Ele examinou Aeliana de cima a baixo sem cerimônia e, após um momento, soltou um bufo frio pelo nariz, falando com um tom sarcástico.
— A Aeliana é realmente muito "filial". Vive correndo para aqui a cada dois ou três dias. Quem não soubesse, acharia que você já é a neta oficial da Família Barreto. Nem casou ainda e já vem todo dia bajular. Deve ser difícil para você, tanto esforço.
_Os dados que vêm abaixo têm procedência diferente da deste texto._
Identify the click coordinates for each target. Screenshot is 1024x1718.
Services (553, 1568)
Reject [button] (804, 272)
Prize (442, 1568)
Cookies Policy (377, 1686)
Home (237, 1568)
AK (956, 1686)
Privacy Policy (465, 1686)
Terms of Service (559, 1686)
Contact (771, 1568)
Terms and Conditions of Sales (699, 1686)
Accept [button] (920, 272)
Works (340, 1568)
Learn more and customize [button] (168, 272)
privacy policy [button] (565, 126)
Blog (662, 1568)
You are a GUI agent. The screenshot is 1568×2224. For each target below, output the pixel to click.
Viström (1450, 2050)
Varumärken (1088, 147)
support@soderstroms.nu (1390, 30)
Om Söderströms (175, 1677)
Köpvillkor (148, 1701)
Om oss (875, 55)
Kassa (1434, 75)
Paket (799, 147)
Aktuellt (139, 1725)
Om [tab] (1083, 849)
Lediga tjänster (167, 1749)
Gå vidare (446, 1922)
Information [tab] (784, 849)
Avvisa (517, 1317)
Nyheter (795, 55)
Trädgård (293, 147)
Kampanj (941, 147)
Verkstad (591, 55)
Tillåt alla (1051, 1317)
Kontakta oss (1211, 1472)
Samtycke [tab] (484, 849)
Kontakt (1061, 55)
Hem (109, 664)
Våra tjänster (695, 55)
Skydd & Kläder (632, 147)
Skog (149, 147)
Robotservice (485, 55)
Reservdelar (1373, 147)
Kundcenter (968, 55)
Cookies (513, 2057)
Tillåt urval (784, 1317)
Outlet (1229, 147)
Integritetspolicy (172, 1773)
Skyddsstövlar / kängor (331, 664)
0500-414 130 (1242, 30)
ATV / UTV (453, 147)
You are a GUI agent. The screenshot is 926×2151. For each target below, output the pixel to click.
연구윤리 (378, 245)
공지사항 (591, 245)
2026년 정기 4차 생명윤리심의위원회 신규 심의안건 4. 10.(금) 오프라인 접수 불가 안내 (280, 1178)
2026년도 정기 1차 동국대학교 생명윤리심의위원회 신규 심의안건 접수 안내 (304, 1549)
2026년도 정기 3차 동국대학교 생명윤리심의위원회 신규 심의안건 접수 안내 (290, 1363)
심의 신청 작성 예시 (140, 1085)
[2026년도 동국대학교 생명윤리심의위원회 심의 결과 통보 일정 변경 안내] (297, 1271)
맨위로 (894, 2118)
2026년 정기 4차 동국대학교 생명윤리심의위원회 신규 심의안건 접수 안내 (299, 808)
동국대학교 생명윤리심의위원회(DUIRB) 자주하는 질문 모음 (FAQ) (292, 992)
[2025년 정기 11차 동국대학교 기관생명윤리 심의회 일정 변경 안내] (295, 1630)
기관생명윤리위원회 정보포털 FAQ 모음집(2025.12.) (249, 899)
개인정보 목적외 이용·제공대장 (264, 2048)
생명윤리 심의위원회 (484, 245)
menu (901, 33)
Yves arrastou as palavras propositalmente, procurando briga com Aeliana.
Os dedos de Aeliana segurando o talher pararam levemente, e ela levantou a cabeça para lançar um olhar frio a Yves.
Ela pousou suavemente o talher na borda do prato, mas antes que pudesse falar, Jocelino, sentado ao lado dela, já havia batido o prato na mesa com um som seco.
— Yves, se não sabe falar, cale a boca. Desde quando aqui é lugar para você dar palpites?
Yves engasgou com a repreensão impiedosa, seu rosto alternando entre pálido e vermelho, numa expressão horrível.
Ele esticou o pescoço, retrucando sem se conformar:
— Eu disse alguma mentira? Ela ainda não se casou com ninguém da Família Barreto, mas vive correndo para a nossa mansão antiga. Tanta bajulação, quem sabe que intenções ela tem!
— Forasteira? Na minha opinião, você se parece mais com o forasteiro sem modos nesta casa. Se quiser comer, procure um lugar e sente-se para comer em silêncio. Se não quiser, dê o fora daqui agora mesmo. Não fique aqui imitando os truques vergonhosos dos seus pais.
O desprezo no olhar de Jocelino era indisfarçável.
Não aprendeu o que presta, só o que não presta.
Yves era tão detestável quanto seus pais.
No entanto, Yves era ainda mais sem cérebro que Reinaldo e Simone.
— Não venha com essa pose de patrão para cima de mim. Eu não sou sua mãe, não vou te mimar.
Yves arregalou os olhos, incrédulo. Não esperava que Eduardo, que sempre o amou, o repreendesse por causa de Aeliana.
Entre ele e Aeliana, o avô escolheu Aeliana.
Yves nunca tinha sofrido tal injustiça em toda a sua vida.
Ele olhou para o rosto inexpressivo do avô, depois para o rosto frio de Jocelino e, finalmente, concentrou toda a sua raiva e rancor num olhar feroz, fuzilando Aeliana, que permanecia de olhos baixos e em silêncio.
Ele sentiu uma onda de fúria subir à cabeça e agarrou o braço de Luana, que ainda tentava fazer manha com o avô, parecendo desesperado.
— Você não viu o que o vovô disse? O que ainda estamos fazendo aqui? Eles não nos querem aqui!